After an Vagrant ssh login failure, a hint from @michaelpgoetz and a comment from @GermanDZ I tried the kitchen-docker driver for Test Kitchen. It worked, and it seemed to work really well.

I now had a VM to work on my cookbook - and I wasn’t limited to 25K / second download speeds anymore. Yay!

Here’s the cookbook that I built to create that Test Kitchen development VM - tkdevenv-cookbook.
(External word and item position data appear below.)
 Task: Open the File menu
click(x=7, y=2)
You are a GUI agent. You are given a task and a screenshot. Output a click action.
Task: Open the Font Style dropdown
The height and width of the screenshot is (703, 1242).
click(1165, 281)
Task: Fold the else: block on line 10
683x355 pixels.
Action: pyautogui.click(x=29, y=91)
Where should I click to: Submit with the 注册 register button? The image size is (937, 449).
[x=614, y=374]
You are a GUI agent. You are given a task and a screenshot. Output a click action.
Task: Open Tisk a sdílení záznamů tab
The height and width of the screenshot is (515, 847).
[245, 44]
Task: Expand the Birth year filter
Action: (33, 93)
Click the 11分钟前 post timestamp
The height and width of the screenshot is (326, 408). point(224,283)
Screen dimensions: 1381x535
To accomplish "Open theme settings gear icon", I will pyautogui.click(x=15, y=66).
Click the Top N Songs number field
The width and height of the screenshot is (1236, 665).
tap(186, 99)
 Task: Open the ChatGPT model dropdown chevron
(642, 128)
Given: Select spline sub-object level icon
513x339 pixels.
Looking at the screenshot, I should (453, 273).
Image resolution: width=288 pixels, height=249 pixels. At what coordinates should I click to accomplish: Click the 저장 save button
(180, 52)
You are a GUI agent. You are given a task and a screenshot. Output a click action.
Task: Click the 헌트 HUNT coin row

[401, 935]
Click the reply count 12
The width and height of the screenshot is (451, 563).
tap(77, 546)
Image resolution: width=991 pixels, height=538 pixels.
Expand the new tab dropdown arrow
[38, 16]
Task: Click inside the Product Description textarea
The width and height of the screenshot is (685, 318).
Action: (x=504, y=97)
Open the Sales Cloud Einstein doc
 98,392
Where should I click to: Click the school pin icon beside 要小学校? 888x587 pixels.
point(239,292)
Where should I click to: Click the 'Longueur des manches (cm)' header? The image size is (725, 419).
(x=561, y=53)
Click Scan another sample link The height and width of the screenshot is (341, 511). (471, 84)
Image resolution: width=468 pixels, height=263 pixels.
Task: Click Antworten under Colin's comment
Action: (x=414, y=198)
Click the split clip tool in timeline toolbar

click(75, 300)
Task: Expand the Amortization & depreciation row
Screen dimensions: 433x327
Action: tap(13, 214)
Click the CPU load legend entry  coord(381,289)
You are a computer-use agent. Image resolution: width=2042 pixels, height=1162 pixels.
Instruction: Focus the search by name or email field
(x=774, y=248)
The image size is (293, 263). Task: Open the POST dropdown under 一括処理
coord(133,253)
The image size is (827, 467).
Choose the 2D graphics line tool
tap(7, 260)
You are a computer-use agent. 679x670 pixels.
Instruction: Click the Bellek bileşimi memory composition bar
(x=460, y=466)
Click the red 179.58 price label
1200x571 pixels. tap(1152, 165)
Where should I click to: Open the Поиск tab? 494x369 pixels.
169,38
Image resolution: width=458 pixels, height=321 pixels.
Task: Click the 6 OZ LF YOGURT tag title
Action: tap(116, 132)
You can build your own image on Digital Ocean by, installing Packer, exporting a few environment variables:

# Digital Ocean - get these here: https://cloud.digitalocean.com/api_access
export DIGITALOCEAN_CLIENT_ID="long-random-string"
export DIGITALOCEAN_API_KEY="another-long-random-string"

then:

git clone https://github.com/darron/tkdevenv-cookbook.git
cd tkdevenv-cookbook
# Edit attributes/default.rb to put in your own name and email address
bundle install
rake build_droplet

Once that’s built, any time you need it, you can create an environment to use very easily. I will use the tugboat gem in this example:

[master] darron@~/Dropbox/src/tkdevenv-cookbook: tugboat sizes
Sizes:
512MB (id: 66)
1GB (id: 63)
2GB (id: 62)
4GB (id: 64)
8GB (id: 65)
16GB (id: 61)
32GB (id: 60)
48GB (id: 70)
64GB (id: 69)
[master] darron@~/Dropbox/src/tkdevenv-cookbook: tugboat images
My Images:
tkdevenv (May 5, 2014) (id: 3550834, distro: Ubuntu)
[master] darron@~/Dropbox/src/tkdevenv-cookbook: tugboat keys
SSH Keys:
darron (id: 52104)
[master] darron@~/Dropbox/src/tkdevenv-cookbook: tugboat create testkitchen -s 62 -r 1 -i 3550834 -k 52104
Queueing creation of droplet 'testkitchen'...done

Now you have your very own Test Kitchen development environment “as a Service” (TKDEaaS), available in about 60 seconds. Perfect for those really terrible internet connection days.

NOTE: I only have 1 unresolved minor problem so far - Serverspec seems to fail for running processes - probably because of Docker. Haven’t looked into it in detail yet - I just ignored that failure for now.